Carmageddon: A Data science CNN classification project

Spread the love

Intro: Project goal and outset

I created an image classification model that identifies car brands from a given picture without using the traditional datasets used such as Stanford Cars, VMMRDB, or any other dataset that is commonly used in this kind of research topics. In stead I created my own data using custom Python scripts and my own classifiers. In this series of posts I’ll guide you through all the steps it took to develop an end to end Data Science capstone project. By using your own dataset, you can train models on data that is representative for the region of the world you’re in, think of cars that are only homologated in specific regions of the world; brands that are not sold globally; or just preferences by buyers.
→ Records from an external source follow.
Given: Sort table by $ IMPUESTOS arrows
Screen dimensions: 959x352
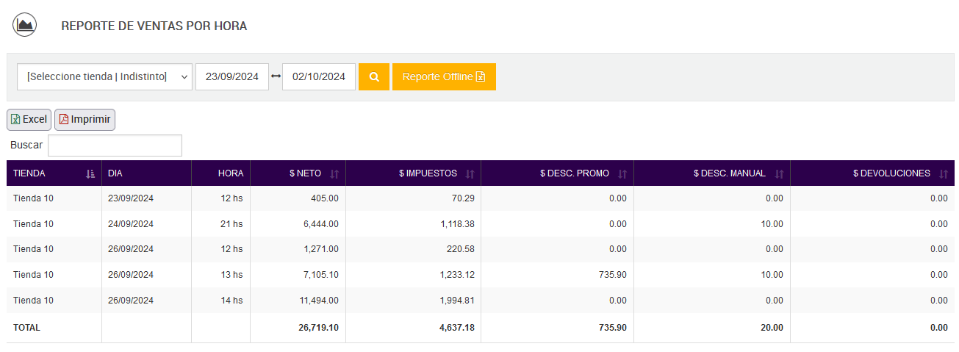Looking at the screenshot, I should pyautogui.click(x=470, y=173).
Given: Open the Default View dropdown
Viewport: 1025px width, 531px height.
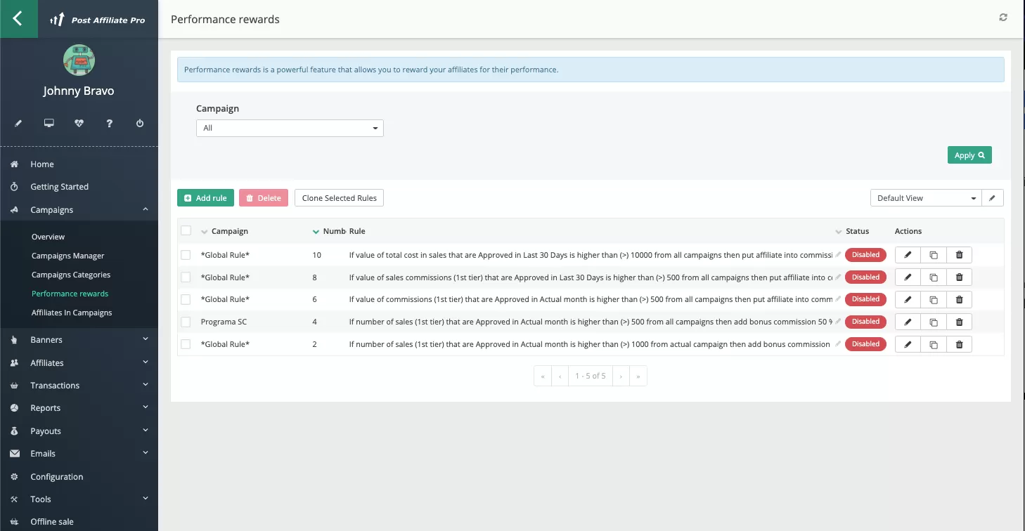Looking at the screenshot, I should tap(925, 197).
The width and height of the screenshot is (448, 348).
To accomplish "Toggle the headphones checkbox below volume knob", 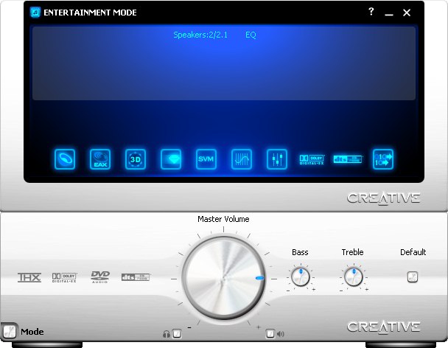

All the code for this project is publicly available on GitHub and optimized for AMD GPU cards.

In this first part we’ll be talking about acquiring the data, do some high-level EDA, identify potential issues in the data and opportunities that would allow us to extend the project easily to classify the actual car model on top of the overarching brand. In a second part we’ll dive in and start with preprocessing the data and make the first set of neural networks that can help us achieve our final goal of brand classification. In the next phase I’ll pitch CNN against ViT architectures and in a final post we go over some typical visualizations that can be made to illustrate model performance.

You might think to yourself right now ‘cute, another vehicle classification blog’, don’t be fooled; the goal of this project was not to prove a CNN can be used to classify vehicles. The project was driven by a curiosity… Could I achieve a reliable model using my own dataset with no prior manual cleaning done by data-compilers and above all, could I do all of it on unsupported hardware. The latter was the biggest hurdle, but – *spoiler alert* – you can achieve good enough results with the right mindset, some creative tinkering and some basic problem solving skills.

Depending on the performance of the final classification model, we may have different applications for a project likes this. It could be used to help combat license plate fraud by cross-referencing registration data with observations made by smart ANPR-camera’s. This could even help prevent people from getting unjust fines – this would require exceptional well classification of course. There are also opportunities for commercial actors, such as used-car websites that could verify the selected brand by looking at the images and weed out rare, erroneous listings. The best outcome however would be to prove that you can get decent results with using recent data from car trading platforms. This allows us to continuously train this model by showing it the latest vehicles without requiring the expensive and labor-intensive annotation processes such as the ones applied to the Stanford Cars dataset.

Data acquisition

Even though there are some publicly available datasets, this project starts from a blank canvas. The public datasets all had a manual cleaning phase, are outdated or are irrelevant for my use case – often times it’s a combination of these. Take a look for instance at the well known Stanford Cars dataset. Before it was published, a manual cleaning phase was done, and it has become quite old – the dataset was released in 2015. Another example is CompCars, a dataset release by a Chinese university of Hong Kong, a much larger dataset, but one that already includes multiple types of annotations.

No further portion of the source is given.